REQUIRED WORK:
Only those lines in the data below from the line containing "Task: Collapse the tests folder node" through the line containing "Task: Follow @theRealKiyosaki", both included, should be restated word for word.

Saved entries
__________________________________________________

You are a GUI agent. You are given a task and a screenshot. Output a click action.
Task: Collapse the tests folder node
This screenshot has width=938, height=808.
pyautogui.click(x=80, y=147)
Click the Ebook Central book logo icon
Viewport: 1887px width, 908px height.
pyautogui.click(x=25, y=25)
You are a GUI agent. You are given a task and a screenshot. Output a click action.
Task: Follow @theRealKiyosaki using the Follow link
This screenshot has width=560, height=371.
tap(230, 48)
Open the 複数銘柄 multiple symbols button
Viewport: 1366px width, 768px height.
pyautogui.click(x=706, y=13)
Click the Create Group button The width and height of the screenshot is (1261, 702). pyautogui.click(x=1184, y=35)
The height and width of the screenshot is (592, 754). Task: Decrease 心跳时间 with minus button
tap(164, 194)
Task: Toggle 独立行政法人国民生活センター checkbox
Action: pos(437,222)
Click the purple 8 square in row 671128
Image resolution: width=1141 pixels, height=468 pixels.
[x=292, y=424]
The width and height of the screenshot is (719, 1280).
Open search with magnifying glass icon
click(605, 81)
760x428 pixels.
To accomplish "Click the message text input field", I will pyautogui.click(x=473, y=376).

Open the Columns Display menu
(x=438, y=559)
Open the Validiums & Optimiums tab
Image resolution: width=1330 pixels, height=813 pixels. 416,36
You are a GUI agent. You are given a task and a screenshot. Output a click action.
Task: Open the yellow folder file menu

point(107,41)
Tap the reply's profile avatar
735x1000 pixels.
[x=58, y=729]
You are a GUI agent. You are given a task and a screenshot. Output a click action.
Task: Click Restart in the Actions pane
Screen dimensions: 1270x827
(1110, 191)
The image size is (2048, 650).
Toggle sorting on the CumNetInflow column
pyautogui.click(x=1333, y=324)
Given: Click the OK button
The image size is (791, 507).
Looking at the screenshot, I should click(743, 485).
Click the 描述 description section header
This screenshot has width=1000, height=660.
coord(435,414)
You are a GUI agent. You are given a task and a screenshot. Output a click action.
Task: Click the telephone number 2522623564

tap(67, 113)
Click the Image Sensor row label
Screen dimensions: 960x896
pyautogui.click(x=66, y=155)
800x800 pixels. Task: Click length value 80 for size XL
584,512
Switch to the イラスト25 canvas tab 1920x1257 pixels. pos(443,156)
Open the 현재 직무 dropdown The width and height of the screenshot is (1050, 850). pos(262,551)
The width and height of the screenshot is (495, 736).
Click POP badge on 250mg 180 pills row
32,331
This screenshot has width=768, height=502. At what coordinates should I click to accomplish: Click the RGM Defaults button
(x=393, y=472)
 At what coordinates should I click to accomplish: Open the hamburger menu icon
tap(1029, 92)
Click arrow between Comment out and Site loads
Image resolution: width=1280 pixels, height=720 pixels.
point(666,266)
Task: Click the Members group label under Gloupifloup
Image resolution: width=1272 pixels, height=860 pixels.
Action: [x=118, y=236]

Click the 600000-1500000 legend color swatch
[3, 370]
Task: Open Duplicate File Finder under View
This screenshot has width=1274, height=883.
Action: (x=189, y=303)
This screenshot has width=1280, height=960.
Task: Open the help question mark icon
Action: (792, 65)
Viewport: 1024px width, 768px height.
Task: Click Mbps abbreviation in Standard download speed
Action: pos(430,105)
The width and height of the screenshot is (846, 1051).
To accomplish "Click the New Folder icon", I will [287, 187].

__________________________________________________

ANSWER TO THIS PROBLEM:
Task: Collapse the tests folder node
This screenshot has width=938, height=808.
pyautogui.click(x=80, y=147)
Click the Ebook Central book logo icon
Viewport: 1887px width, 908px height.
pyautogui.click(x=25, y=25)
You are a GUI agent. You are given a task and a screenshot. Output a click action.
Task: Follow @theRealKiyosaki using the Follow link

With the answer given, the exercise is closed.